The Enron story

enron-logoEnron was born in 1985 from the merger of two companies specializing in the transportation of gas. At that time the energy sector deregulation including the gas market created a new competitive arena where companies fought aggressively for market shares. Then came along the need for trading and financial hedging tools.

Enron embarked on this new business in 1995 when they held a good market share, modernizing their methods in 1999 with the creation of EnronOnline, an electronic trading platform via the internet. Given its success, Enron extended its activity to the sale of electricity and also engaged in brokering many other products of all kinds: up to 1600 including metals, weather derivatives, communication products, wood, paper, water, etc …

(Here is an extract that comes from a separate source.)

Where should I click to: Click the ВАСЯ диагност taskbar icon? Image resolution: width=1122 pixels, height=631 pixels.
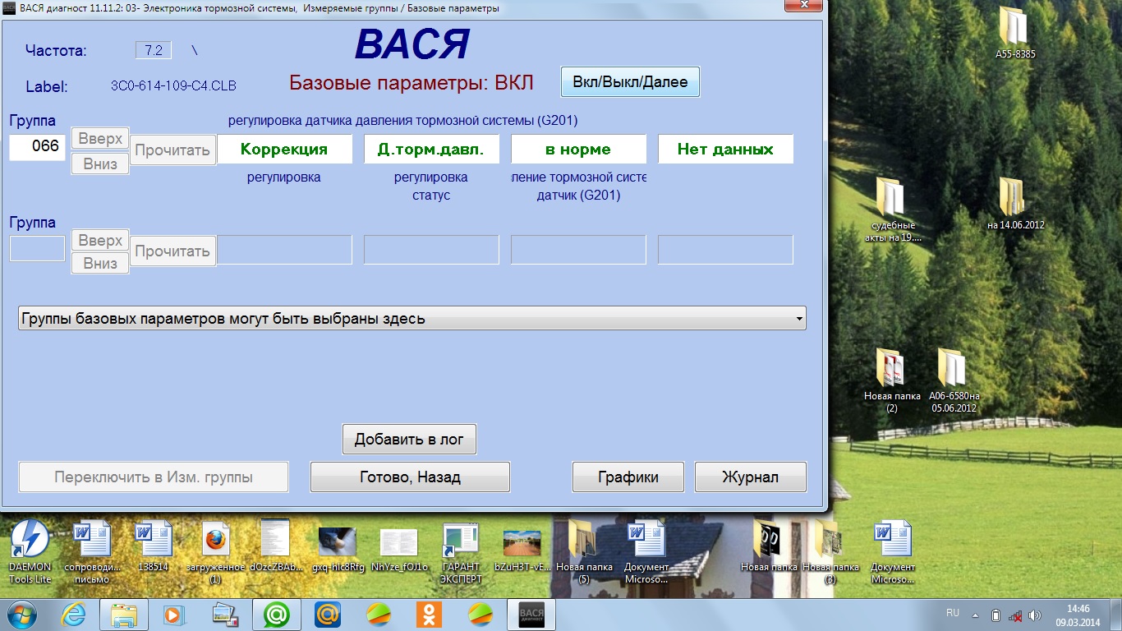(x=531, y=614)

In a few years, the company had become a major international energy trading player involved in a multitude of products. From a four billion turnover in 1989, they reached 100 billion in 2000, of which 90% came from their trading activities. Fabulous it seems, this is what we could tell by reading this story: deregulation may allow all this profit.

The CFTC indirectly supported this business by granting an exemption from monitoring and control of these activities, also known as a loophole, which is a flaw introduced in the legislation that promotes some market practices that could be abnormal or even fraudulent. The CFTC (U.S. regulator of the commodities markets) and the U.S. Congress under both Reagan and Clinton, were fervent adherents of the free markets with minimal government intervention. Hence they created such loopholes that experts called the London, Dubai or Enron loopholes.

In 1992, the president of the CFTC was Wendy Gramm, whom Ronald Reagan liked to call his favorite economist, took the decision to exempt Enron energy derivatives transactions from the CFTC supervision. Enron will greatly benefit from this situation, including by manipulating the markets until its final collapse.

The following year, Wendy Gramm resigns to join the Board of Directors of Enron. In 2000, a law supposed to regulate the markets, the Commodity Futures Modernization Act law, consecrated the Enron loophole: in the case of the energy and metals markets, the law exempted Enron from virtually all control by the CFTC of their OTC transactions (which do not pass through the regulated markets ), but also of their transactions on their electronic platform.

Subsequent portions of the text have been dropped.